Tag Archives: West Africa

DIIS Seminar: Recreating a Borderless West Africa: Migration Management by ECOWAS (Copenhagen, 24 Oct)

The Danish Institute for International Studies (DIIS) will hold a seminar (English) in Copenhagen on 24 October 2011, 14.00-16.30.  Advance registration is required.  Registration deadline is Friday, 21 October 2011 at 12.00 noon.  Click here for more information.
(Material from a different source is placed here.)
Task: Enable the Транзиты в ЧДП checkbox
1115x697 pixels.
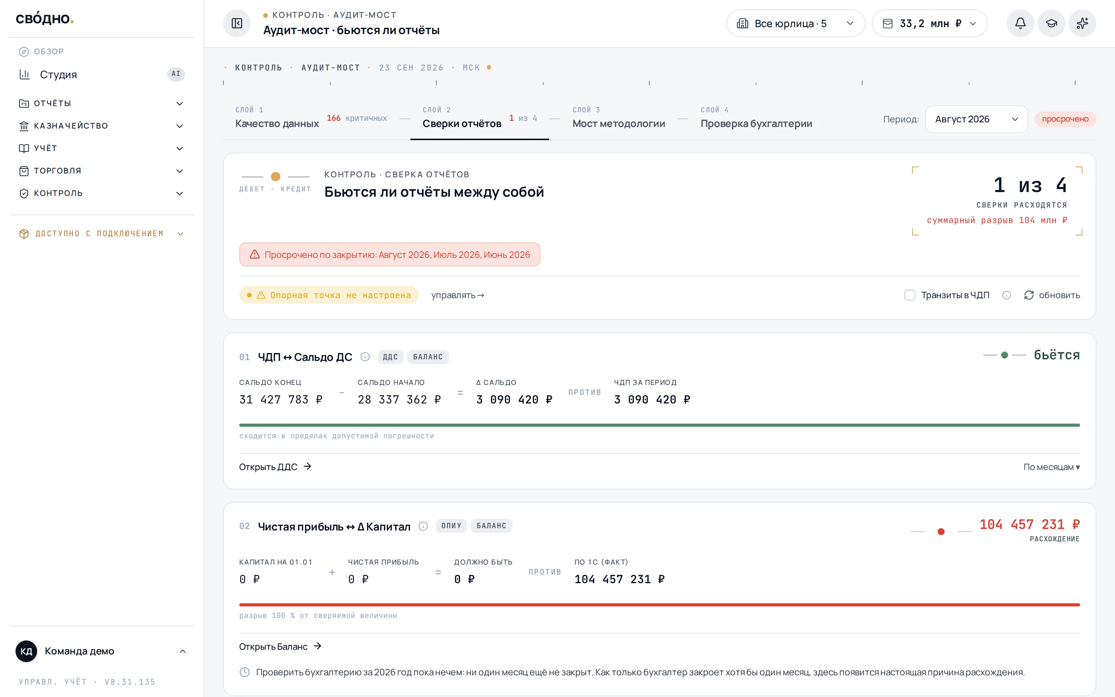Action: [x=910, y=295]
From the DIIS announcement:  “Historically, migrants have regarded West Africa as a sub-region of free movement. Independence has altered the traditionally borderless migration systems, while recent political and economic crises in formerly labor-importing countries of the sub-region have led to restricted regulations on migration and a series of expulsions. The free movement of persons within the ECOWAS (Economic Community of West African States) community is an enduring achievement of the organization. Targets are set for a community passport and a single monetary zone. This seminar will look closer at the functioning of the ECOWAS secretariat in a context of wavering political support, political instability, inter-state border disputes not to mention increased pressure for migration due to two decades of economic downfall. The focus on migration will increase the understanding of the bottlenecks of an organization that during the first 25 years of existence was largely based on state-to-state relations, but where migration is transforming the traditional linguistic divide between countries that are themselves metamorphosing from immigrant-receiving to transit to migrant-sending countries.

Speakers

Sanoh N’Fally is the Director of Free Movement for ECOWAS under the Office of the Commissioner of Trade, Customs and Free Movement….
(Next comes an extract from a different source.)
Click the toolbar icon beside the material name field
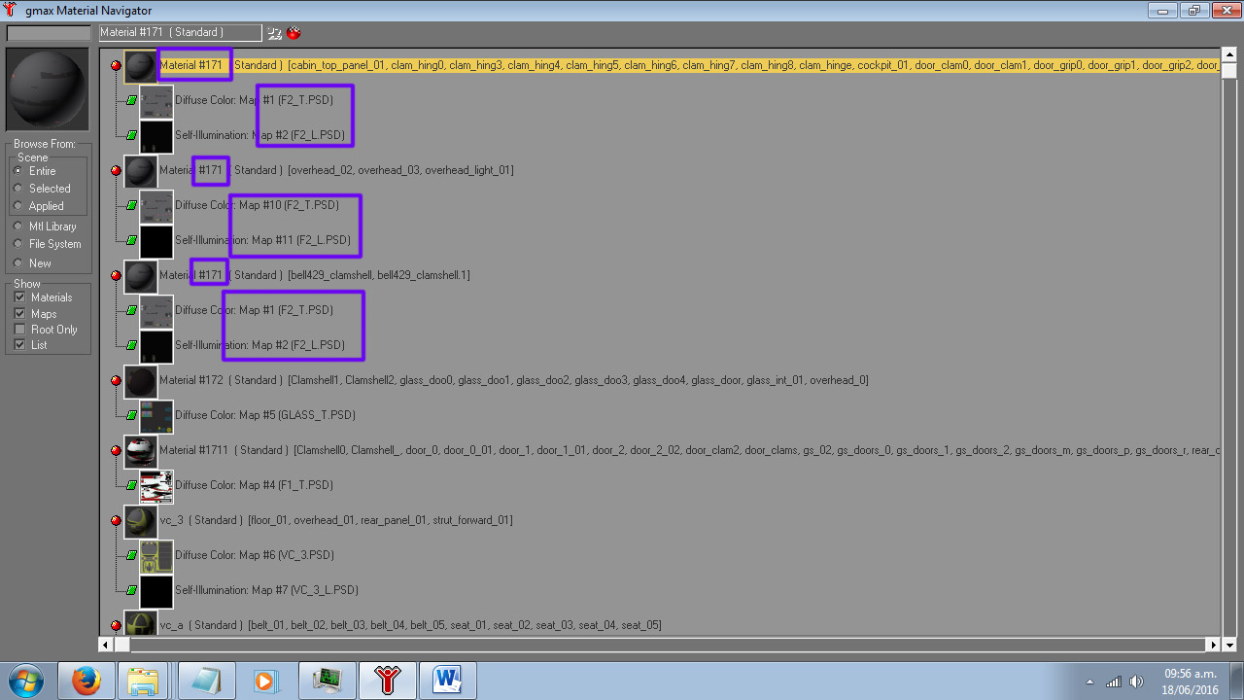Viewport: 1244px width, 700px height. click(x=275, y=33)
Cathrine Withol de Wenden is a Professor at Sciences Politiques in Paris. Her research focuses on the relationship between migration and politics, migration flows, migration policies and citizenship in Europe and in the rest of the world. She is the author of “The Borders and Boundaries of Mobility” in Antoine Pécoud & Paul de gutcheneire (eds), Migrations without Borders: A Global Perspective, (UNESCO/Berghahn, 2007) as well as Atlas of Migration in the World: Refugees or Voluntary Migrants (Autrement, 2005).

Anne Sofie Westh Olsen is a PhD Candidate at the Danish Institute for International Studies. Her current research covers West African migration, both in terms of intra-regional flows and return elite migrants. She is the author of the DIIS working paper Reconsidering West African Migration: Changing focus from European immigration to intra-regional flows.”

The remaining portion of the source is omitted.